## PASSAGE PROVIDED
--
Skullcap is used to treat a wide range of nervous conditions, including insomnia, hysteria, and withdrawal. It can also help to relive anxiety in dogs and humans.
Valerian, like skullcap, is an herb that has traditionally been used to treat insomnia, stress and anxiety. In a study comparing the effects of valerian to anti-anxiety medications, they were comparable in relieving anxiety (Shahinfar et al. 2016). Because valerian is a natural herb, it may be more beneficial to use instead of chemical medications to relieve anxiety in dogs.
However, Pet Remedy, a product containing Valerian, vetiver, basil and sage, and applied via a spray, was shown to not reduce the stress response in dogs (Taylor et al. 2016). This indicates that further research on valerian’s ability to relieve anxiety in dogs is necessary.
Zylkene is a natural remedy that helps to relax and calm your pets, particularly in stressful situations, such as thunderstorms and a clinic environment. The active ingredient in zylkene is a refined protein that is typically found in milk that stimulates receptors in the brain.
--
## WORK REQUEST A
Copy the passage on anxiety remedies for dogs, starting with "However, Pet Remedy, a" and going on through "in the brain.", renaming "Pet Remedy" as "the herbal spray".
## WORK REQUEST B
List every plant named in the passage on anxiety remedies for dogs.
## WORK REQUEST C
Please carry on writing the passage on anxiety remedies for dogs from the point where it stops.
The material after this has no connection to the passage on anxiety remedies for dogs.

## PROVIDED MATERIAL
--
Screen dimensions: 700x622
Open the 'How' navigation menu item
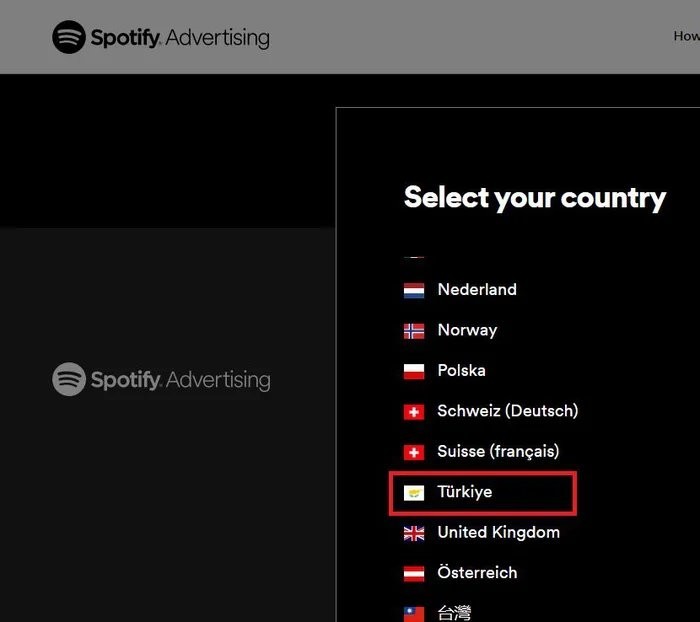[x=686, y=36]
--
## RESPONSE BOX A
However, the herbal spray, a product containing Valerian, vetiver, basil and sage, and applied via a spray, was shown to not reduce the stress response in dogs (Taylor et al. 2016). This indicates that further research on valerian’s ability to relieve anxiety in dogs is necessary.
Zylkene is a natural remedy that helps to relax and calm your pets, particularly in stressful situations, such as thunderstorms and a clinic environment. The active ingredient in zylkene is a refined protein that is typically found in milk that stimulates receptors in the brain.

## RESPONSE BOX B
Skullcap, valerian, vetiver, basil, sage

## RESPONSE BOX C
Numerous studies have looked the effects of Zylkene.
Zylkene was effective in:
- Reducing compulsive behavior (Beata et al. 2007)
- Reducing fear-related aggression (Beata et al. 2007)
- Reducing fear towards unfamiliar humans (Araujo et al. 2010)
- Reducing fear of loud noises and overall anxiety (Mojarrady, 2013)
Anxiety in dogs may seem innocuous at first, but the cascade of emotions and actions that come after can have massive repercussions not only for the health of the dog, but also the health of the relationship with its owner(s). Thanks to medicines helping in treating anxiety in humans, combined with some canine specific solutions, treatments now exist to ease the stress and relieve anxiety in dogs.